_TO DO:_
a. According to the article about Mr. Brown, where and when did he meet his second wife, Jean Pace?
b. Sum up the article about Mr. Brown in two sentences.

_SELECTED TEXT:_
------

He found inspiration in the hep call of newspaper hawkers and the "watermelon man" who stalked those South Side streets.
"It was embedded in you. As I grew up I was socially conscious of wanting to reflect my culture," Mr. Brown said in an April interview with the Chicago Sun-Times.
And before there was such a thing, Mr. Brown was a rapper who spit street poems to the pulse of Shakespeare's iambic pentameter.
"The 'High Priest of Hip.' The 'Grandpap of Rap." They called him that because he was doing something like rapping way back," Mr. Brown's daughter Maggie Brown says.
"He was so cool," his wife Jean Pace Brown said.
And like nobody else she's ever met, Mrs. Brown says her husband "put words together so beautifully."
That was his gift. He never abandoned it.
Mr. Brown died Sunday after suffering from a brief illness. He was 78 years old.
He wrote a dozen musicals including "Buck White" starring boxing great Muhammad Ali on Broadway, countless poems and more than 1,000 songs, the best of them -- "The Snake," "Signifying Monkey," and Miles Davis' " All Blues" -- cementing his place as a jazz legend.
The son of a South Side attorney and real estate broker, Mr. Brown was active in the civil rights movement with tell-it-like-it-is bluntness that was later found in his songs. He twice ran for public office, failed bids for state Senate and Congress. It was during that time of defeat Mr. Brown turned his songwriting hobby into a life's work.
Success on stage stamped his ticket to a nightclub view of the country he often criticized. He lived in Los Angeles, New York City and Washington, D.C., and rubbed elbows with jazz royalty and Hollywood stars. It was at a party for Redd Foxx in 1962 where he met his second wife, Jean Pace, a dancer at an L.A. night club.
"He asked me to dance and I did. He started blowing in my ear and I yelled, 'Don't breathe in my ear,' " she remembers. "[Embarrassed,] he asked me to say it a little louder. He was so funny. We laughed every day."
"He could say, 'I love you' so many ways and never say the word love," she said. "And that's what he wanted, to love everybody and not hate a soul."
But more than that, Mr. Brown's work contained a message for black folks.
"He wanted to get black people to think and read about themselves and find out who they are, why we don't have money. Why we are here with nothing," Mrs. Brown said.
Even though his career was amid a major resurgence in his 70s -- he opened "Jazz at Lincoln Center" in New York in October and celebrated the March opening of "Music is My Life, Politics My Mistress," a documentary about his life -- Mr. Brown wasn't a rich man. He lived in a rented apartment at 43rd and Michigan.
After playing his last gig in April, Mr. Brown was diagnosed with a painful bone infection that left him paralyzed during his last days. Mrs. Brown said her husband faced death with great calm.
"We talked about life and death. He said . . . wherever it is he was going that he'll see me there later," she said.
"He said, 'This isn't goodbye. It's so long.'
"I said, 'That's cool.' "
In addition to his wife and daughter, Mr. Brown is survived by his son Napoleon Brown; his daughters, Donna Brown Kane of Atlanta, Iantha Casen of Maryland and Africa Pace Brown; 16 grandchildren and four great grandchildren.
Services were pending Sunday and will be posted on the Internet at www.oscarbrownjr.com.

------

_DATA EXCERPTS:_

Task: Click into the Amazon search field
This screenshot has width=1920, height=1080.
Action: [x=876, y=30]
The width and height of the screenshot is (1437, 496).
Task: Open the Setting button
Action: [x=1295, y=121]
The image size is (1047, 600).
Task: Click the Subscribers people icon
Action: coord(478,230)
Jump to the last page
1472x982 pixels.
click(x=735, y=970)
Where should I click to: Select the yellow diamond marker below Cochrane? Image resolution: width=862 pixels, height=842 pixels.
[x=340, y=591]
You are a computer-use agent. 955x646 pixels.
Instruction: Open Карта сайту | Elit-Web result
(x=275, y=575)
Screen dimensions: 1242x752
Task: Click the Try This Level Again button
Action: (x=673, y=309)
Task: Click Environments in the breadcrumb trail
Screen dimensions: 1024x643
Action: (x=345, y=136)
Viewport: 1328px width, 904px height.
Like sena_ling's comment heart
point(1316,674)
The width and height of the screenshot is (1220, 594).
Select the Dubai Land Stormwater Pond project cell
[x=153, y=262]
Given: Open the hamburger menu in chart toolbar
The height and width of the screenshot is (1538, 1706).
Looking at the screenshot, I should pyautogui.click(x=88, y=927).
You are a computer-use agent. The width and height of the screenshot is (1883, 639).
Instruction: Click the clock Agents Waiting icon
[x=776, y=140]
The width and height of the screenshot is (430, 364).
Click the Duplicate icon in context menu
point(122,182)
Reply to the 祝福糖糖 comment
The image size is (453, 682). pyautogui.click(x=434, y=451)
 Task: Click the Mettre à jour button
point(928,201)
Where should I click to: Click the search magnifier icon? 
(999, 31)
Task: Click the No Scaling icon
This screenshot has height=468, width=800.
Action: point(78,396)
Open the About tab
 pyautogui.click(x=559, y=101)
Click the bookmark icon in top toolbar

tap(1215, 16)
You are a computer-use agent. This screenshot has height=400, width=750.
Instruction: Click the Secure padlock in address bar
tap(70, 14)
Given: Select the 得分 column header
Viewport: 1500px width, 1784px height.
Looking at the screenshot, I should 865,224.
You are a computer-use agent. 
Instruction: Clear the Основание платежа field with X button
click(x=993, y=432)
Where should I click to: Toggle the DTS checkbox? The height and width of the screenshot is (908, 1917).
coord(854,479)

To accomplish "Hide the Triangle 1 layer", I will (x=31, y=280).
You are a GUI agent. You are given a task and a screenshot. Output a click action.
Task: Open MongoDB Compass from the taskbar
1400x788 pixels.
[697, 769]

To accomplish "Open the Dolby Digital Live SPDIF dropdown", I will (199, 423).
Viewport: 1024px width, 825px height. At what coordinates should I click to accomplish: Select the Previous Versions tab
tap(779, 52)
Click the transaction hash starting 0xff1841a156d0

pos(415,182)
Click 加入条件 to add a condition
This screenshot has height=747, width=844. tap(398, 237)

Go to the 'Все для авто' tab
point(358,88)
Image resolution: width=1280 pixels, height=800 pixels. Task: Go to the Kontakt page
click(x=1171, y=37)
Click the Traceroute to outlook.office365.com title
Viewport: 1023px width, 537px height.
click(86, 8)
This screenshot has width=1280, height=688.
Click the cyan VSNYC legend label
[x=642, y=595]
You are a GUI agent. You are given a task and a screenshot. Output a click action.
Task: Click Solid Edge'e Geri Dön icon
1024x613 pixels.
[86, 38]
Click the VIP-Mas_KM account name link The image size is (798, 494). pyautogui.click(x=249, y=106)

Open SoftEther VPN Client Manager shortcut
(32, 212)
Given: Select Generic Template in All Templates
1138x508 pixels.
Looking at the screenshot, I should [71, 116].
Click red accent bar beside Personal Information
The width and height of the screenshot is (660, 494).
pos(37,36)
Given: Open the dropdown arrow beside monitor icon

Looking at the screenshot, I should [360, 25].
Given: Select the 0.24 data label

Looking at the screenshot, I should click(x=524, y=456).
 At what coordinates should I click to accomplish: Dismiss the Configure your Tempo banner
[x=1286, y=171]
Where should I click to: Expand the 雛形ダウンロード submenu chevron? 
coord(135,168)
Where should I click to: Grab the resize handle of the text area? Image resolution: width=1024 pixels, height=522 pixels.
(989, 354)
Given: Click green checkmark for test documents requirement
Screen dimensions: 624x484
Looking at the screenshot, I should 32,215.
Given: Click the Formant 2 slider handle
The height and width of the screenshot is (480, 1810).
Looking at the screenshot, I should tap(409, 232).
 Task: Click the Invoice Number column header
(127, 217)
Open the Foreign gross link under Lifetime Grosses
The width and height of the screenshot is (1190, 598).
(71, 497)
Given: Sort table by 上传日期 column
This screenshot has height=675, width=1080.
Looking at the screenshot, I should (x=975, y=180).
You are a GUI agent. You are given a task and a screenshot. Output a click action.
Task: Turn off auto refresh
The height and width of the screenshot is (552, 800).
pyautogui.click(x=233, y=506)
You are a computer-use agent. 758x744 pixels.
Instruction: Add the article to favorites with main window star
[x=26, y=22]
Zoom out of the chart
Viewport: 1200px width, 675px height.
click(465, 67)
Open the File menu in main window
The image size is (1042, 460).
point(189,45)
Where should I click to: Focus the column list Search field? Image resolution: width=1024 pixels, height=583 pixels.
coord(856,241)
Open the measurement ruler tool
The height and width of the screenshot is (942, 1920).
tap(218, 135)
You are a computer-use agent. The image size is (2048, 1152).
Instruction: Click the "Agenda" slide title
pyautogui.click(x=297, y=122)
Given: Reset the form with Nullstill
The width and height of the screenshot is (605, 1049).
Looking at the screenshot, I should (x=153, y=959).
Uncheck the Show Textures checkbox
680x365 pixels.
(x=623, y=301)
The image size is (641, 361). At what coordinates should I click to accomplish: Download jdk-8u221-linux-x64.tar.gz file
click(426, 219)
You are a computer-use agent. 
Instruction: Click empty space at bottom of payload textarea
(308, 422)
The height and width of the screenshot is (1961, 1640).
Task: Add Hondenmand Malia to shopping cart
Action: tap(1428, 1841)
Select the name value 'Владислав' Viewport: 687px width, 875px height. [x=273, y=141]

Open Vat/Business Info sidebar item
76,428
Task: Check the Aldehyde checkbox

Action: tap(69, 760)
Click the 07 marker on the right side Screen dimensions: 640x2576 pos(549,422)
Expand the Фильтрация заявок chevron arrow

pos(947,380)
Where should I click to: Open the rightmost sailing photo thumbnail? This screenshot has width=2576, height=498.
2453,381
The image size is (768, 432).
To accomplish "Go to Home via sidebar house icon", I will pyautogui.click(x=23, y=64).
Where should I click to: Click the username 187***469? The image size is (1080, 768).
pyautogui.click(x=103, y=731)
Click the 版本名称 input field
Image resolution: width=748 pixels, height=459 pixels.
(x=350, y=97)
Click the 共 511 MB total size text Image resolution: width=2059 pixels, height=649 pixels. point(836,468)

------

_ANSWERS:_
a. At a party for Redd Foxx in 1962.

b. Mr. Brown, whose songs cemented his place as a jazz legend, died Sunday at 78 after a brief illness. He wrote a dozen musicals, countless poems and more than 1,000 songs, was active in the civil rights movement, and wanted his work to get black people to think and read about themselves.